*CONSIGNE*
Selon l'extrait du document ci-dessous, combien de logements considérés comme indignes y a-t-il en France ?

*EXTRAIT DU DOCUMENT*
Je vous remercie de m'accueillir dans votre commission pour débattre de la proposition de loi de nos collègues du groupe GDR.
Nous abordons, au travers de ce texte, le concret, la vraie vie dans nos territoires. Qui n'a pas rencontré dans sa circonscription des situations d'indécence, d'insalubrité provoquées par des bailleurs indélicats, voire des marchands de sommeil peu scrupuleux ? Et pour cause, la France compte entre 400 000 et 600 000 logements considérés comme indignes, vétustes, insalubres, sur-occupés, sous-chauffés. Au total, ce sont près d'un million de personnes qui y vivent, ou plus exactement qui y survivent.
Mon groupe soutiendra les mesures proposées qui vont dans le bon sens et qui, nous l'espérons, viendront amender le projet de loi ELAN.
J'en profite pour témoigner que cette triste méthode des marchands de sommeil n'est malheureusement pas une exclusivité des secteurs tendus ou urbains. Dans nos territoires ruraux, nos coeurs de petites villes où l'habitat est encastré, quelquefois sans cour ni garage, celui-ci est dévalorisé et devient la proie des bailleurs indélicats soucieux d'un retour sur investissement rapide, avec, en toile de fond, la récupération des aides personnalisées au logement (APL).
Ces bailleurs indélicats ciblent, bien sûr, les populations en grande précarité et en situation de faiblesse juridique. Ils se dispensent parfois, même souvent, de l'établissement d'un bail ou d'une procédure d'état des lieux et promettent à leurs futurs locataires de prochains travaux. La stratégie de maximisation du rendement se trouve à son apogée.
Tout cela conduit, au fil des années, à une paupérisation des petits coeurs de ville, à une ghettoïsation de ces quartiers. Entre les procédures de contrôle, de relogement et les jugements longs parfois coûteux, au final l'addition est lourde pour la société.

*DONNÉES ENREGISTRÉES*
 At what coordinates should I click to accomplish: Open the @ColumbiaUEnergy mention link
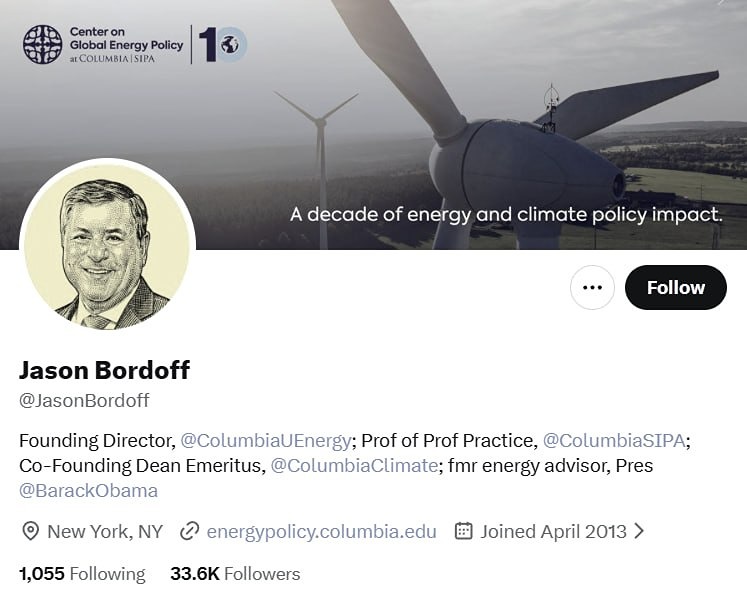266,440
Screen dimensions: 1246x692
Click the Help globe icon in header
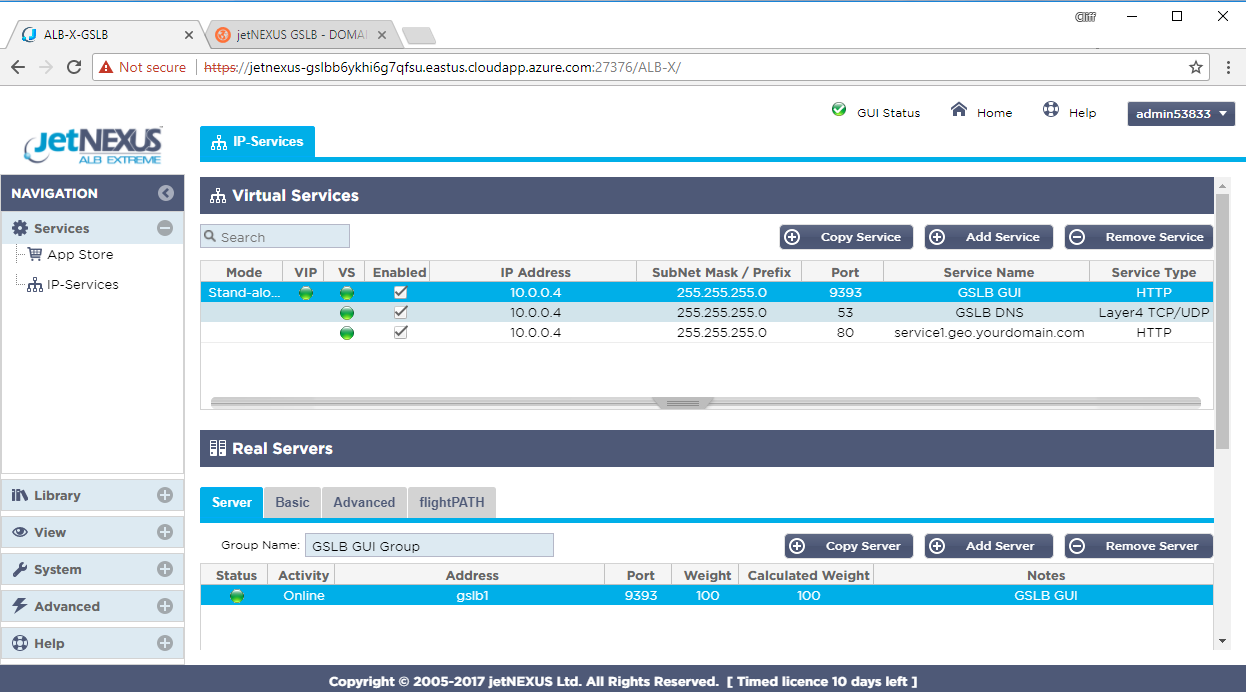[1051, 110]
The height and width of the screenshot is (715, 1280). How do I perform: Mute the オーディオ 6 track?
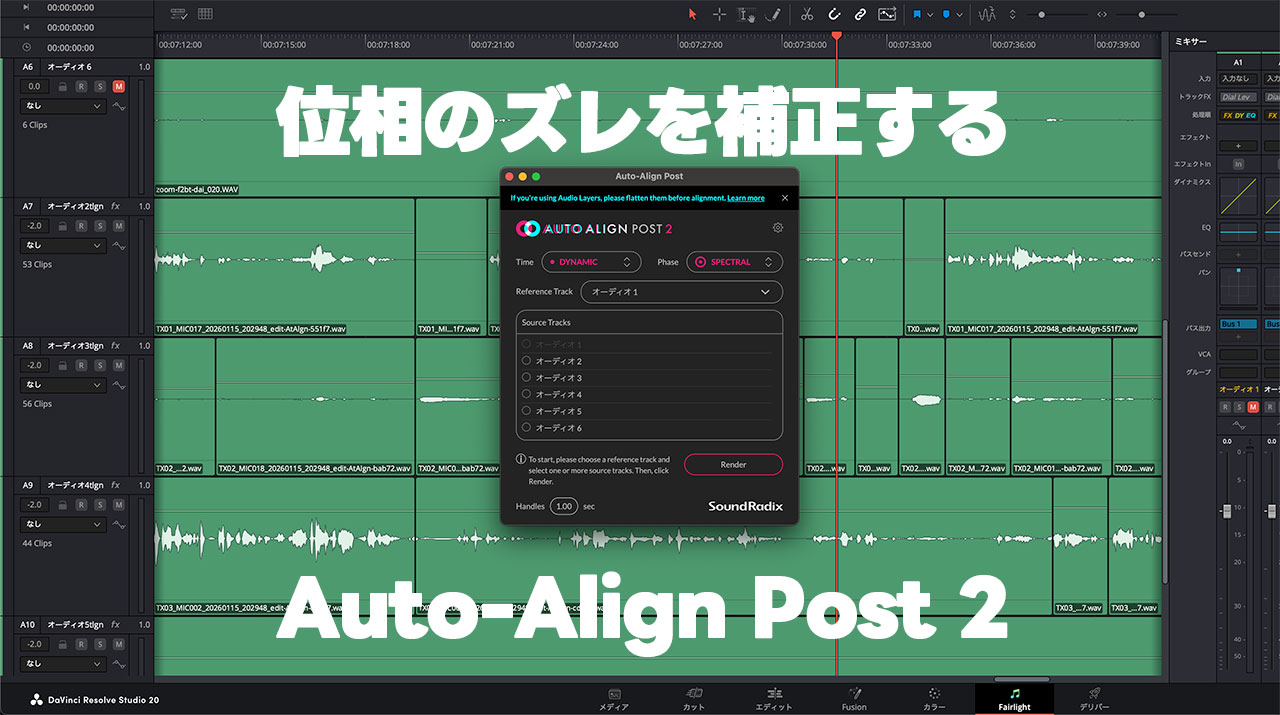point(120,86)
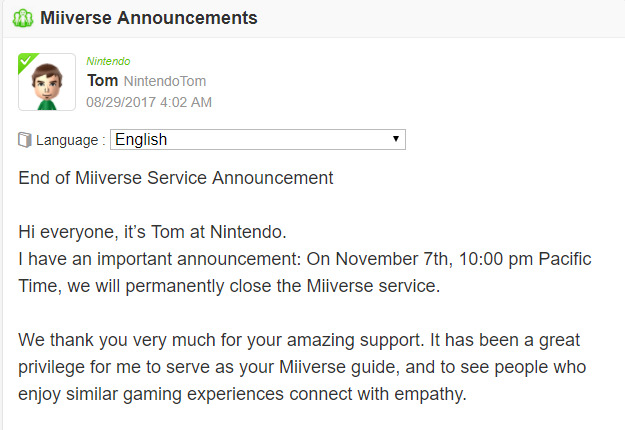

*RÉSULTAT DE L'EXERCICE*
Entre 400 000 et 600 000.